▸ **Task prompt**
Reproduce the entries word for word, and omit any picture you find in them.

Dataset entries:
"""
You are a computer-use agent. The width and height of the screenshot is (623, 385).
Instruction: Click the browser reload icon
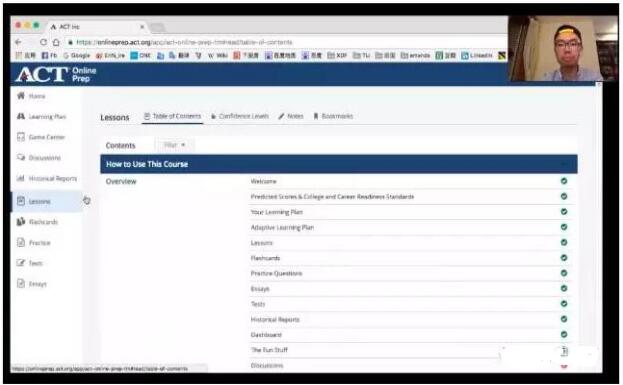43,42
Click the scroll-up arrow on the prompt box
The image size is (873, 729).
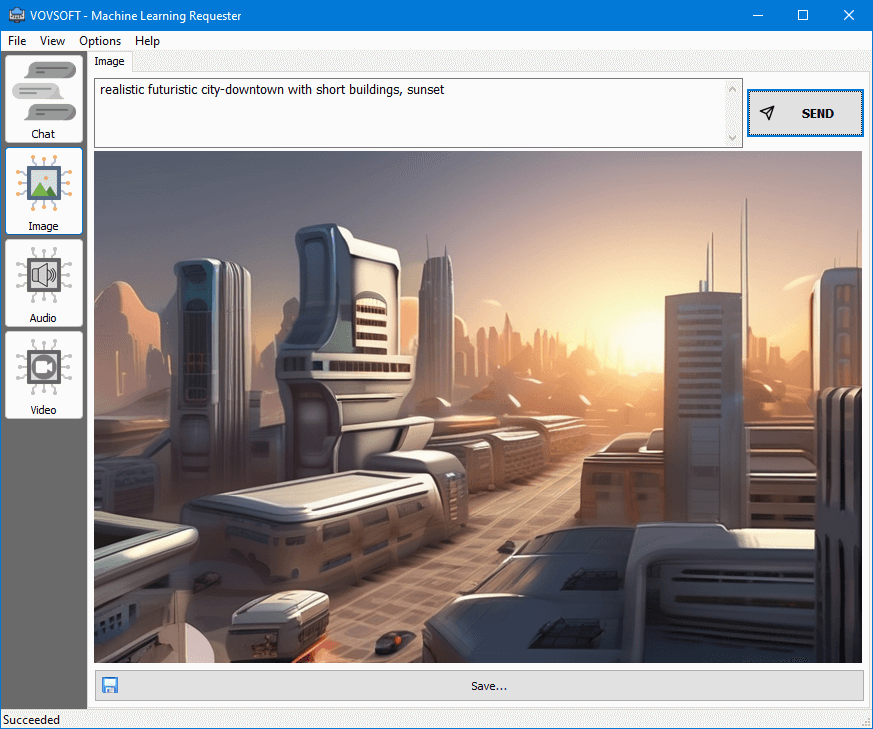pos(732,88)
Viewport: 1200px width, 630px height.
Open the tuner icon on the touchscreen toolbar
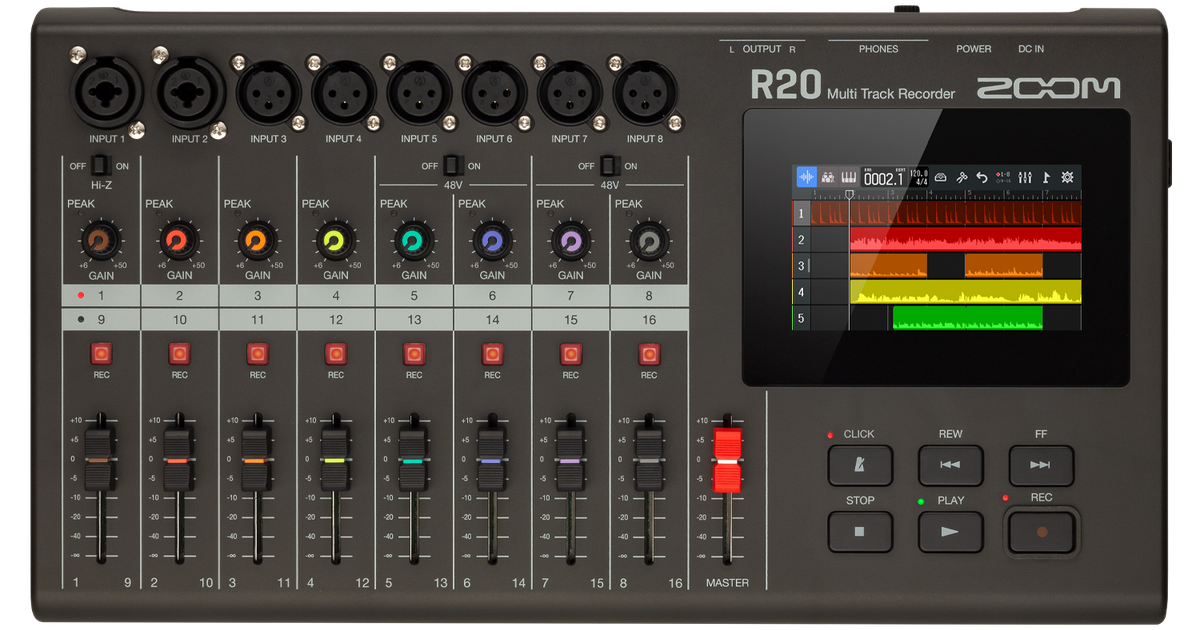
"""
▸ **Expected output**
You are a computer-use agent. The width and height of the screenshot is (623, 385).
Instruction: Click the browser reload icon
43,42
Click the scroll-up arrow on the prompt box
The image size is (873, 729).
pos(732,88)
Viewport: 1200px width, 630px height.
Open the tuner icon on the touchscreen toolbar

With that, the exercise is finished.